Although the proposed approach demonstrates promising performance, several limitations should be acknowledged. First, the experiments were conducted on a dataset of limited size and scope, which may restrict the generalizability of the findings to broader clinical or real-world settings. Second, the evaluation relied primarily on F1-score and ROC-AUC, which, while informative, may not fully capture other important aspects such as robustness to noise, interpretability, or clinical usability. Third, although the model was implemented and trained on a high-performance workstation, the exploration of alternative architectures, hyperparameter settings, or more extensive ablation studies was constrained by computational resources. Finally, external validation on independent datasets and testing in real-world clinical workflows were not performed, which limits conclusions about domain transferability and practical deployment.
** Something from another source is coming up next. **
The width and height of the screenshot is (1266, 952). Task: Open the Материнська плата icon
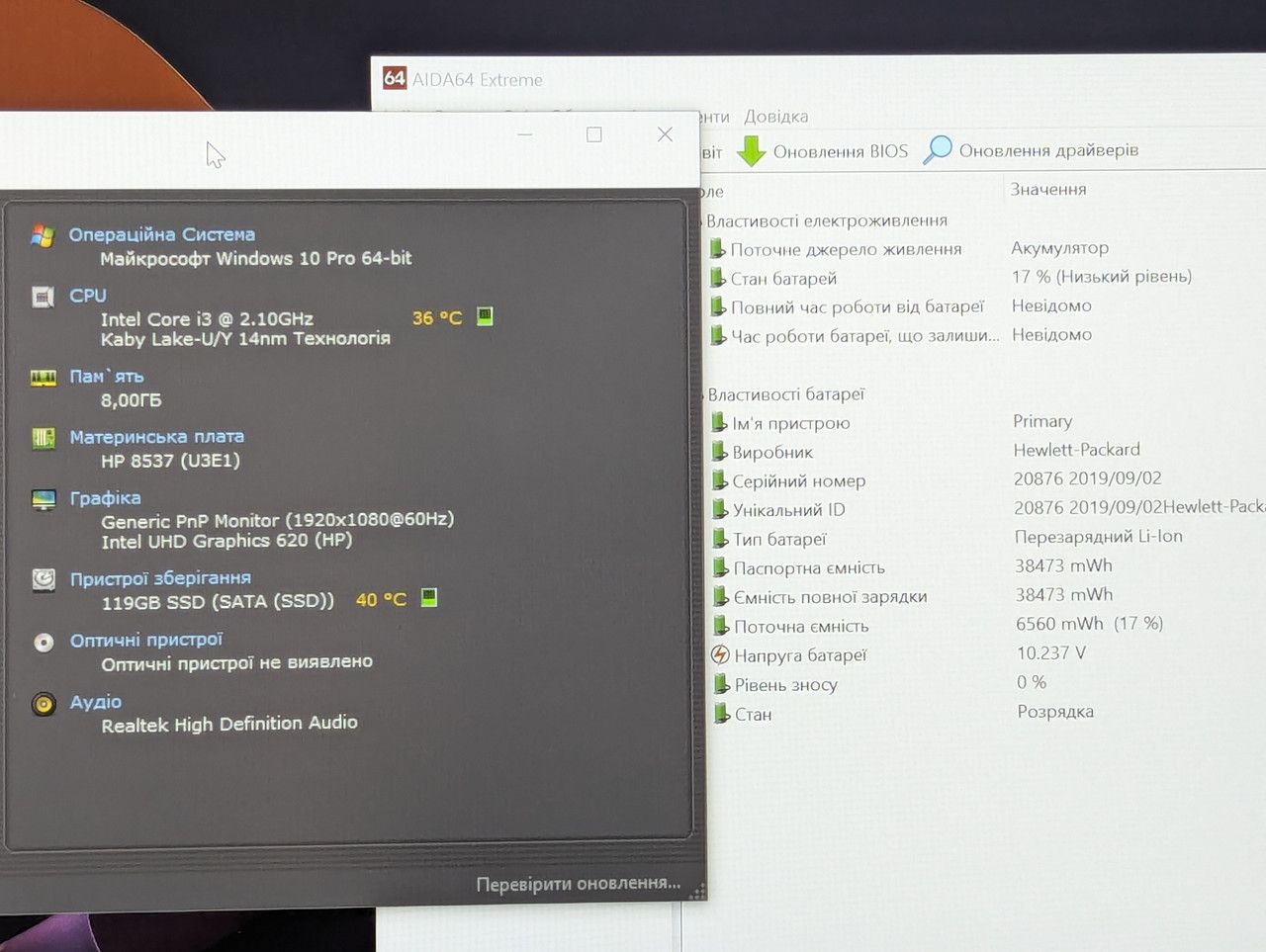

An important next step will be validating the ML model with real experimental datasets from the CZT system. While simulation provides ground truth information and controlled conditions, it cannot fully capture system artifacts such as crosstalk or noise. Using real measurements in the training and evaluation pipeline will enable robustness and establish the practical feasibility of entanglement-informed classification strategies. Similarly, incorporating training sets comprised of multiple studies of different dual-emission isotopes (with prompt \(\gamma\)-rays at various energy levels) is necessary for generalizability across CZT PET systems and radionuclide classes. Finally, exploring additional ML architectures such as graph neural networks (GNNs) or support vector machine (SVM), may capture better event topology. As GNNs use nodes and graphs, they may offer a natural representation of MIPEs; on the other hand, SVMs may provide improved discrimination in lower-dimensional feature spaces.

Conclusion

In this work, we present a ML–based framework for event sequencing and configuration selection in a dual-panel CZT PET system. The approach leverages a structured representation of MIPEs and a permutation-invariant architecture that jointly evaluates competing configurations, selecting the one most consistent with the underlying physics. By including a null class for unfavorable candidates, the method simultaneously acts as a robust rejection of invalid events, which is essential for reliable event recovery in practical deployments. A systematic feature ablation with five-fold cross-validation showed that energy + \(\Delta \phi\) correlations consistently achieved the highest performance among tested feature sets in this study, with ROC–AUC values ranging from approximately 0.87–0.95 across classes 0-4. Specifically, the inclusion of \(\Delta \phi\) with energy improved discrimination performance by approximately 2 percentage points across some configuration classes compared to energy alone (ROC-AUC 0.85–0.95), demonstrating that incorporating entanglement-sensitive angular features provides measurable enhancement in both event ordering accuracy and random coincidence rejection. Notably, the random event class (class 4) achieved particularly strong discrimination with ROC-AUC of 0.95 using E+\(\Delta \phi\), underscoring the specific value of quantum-encoded angular correlations for identifying invalid coincidences.Energy alone also provided strong performance, while the addition of spatial coordinates offered complementary benefits for interpretability and potential robustness to geometric variations. These findings suggest that angular separation and energy are particularly informative descriptors for event classification in this setting. This highlights a practical trade-off: while (E+\(\Delta \phi\)) maximizes raw discrimination, integrating spatial context can enhance stability. The ML approach yields reliable performance at both the row level (candidate configuration classification) and the sample level (overall event decision). Future validation on experimental datasets and across different isotopes and system designs will be essential to assess generalizability and practical feasibility.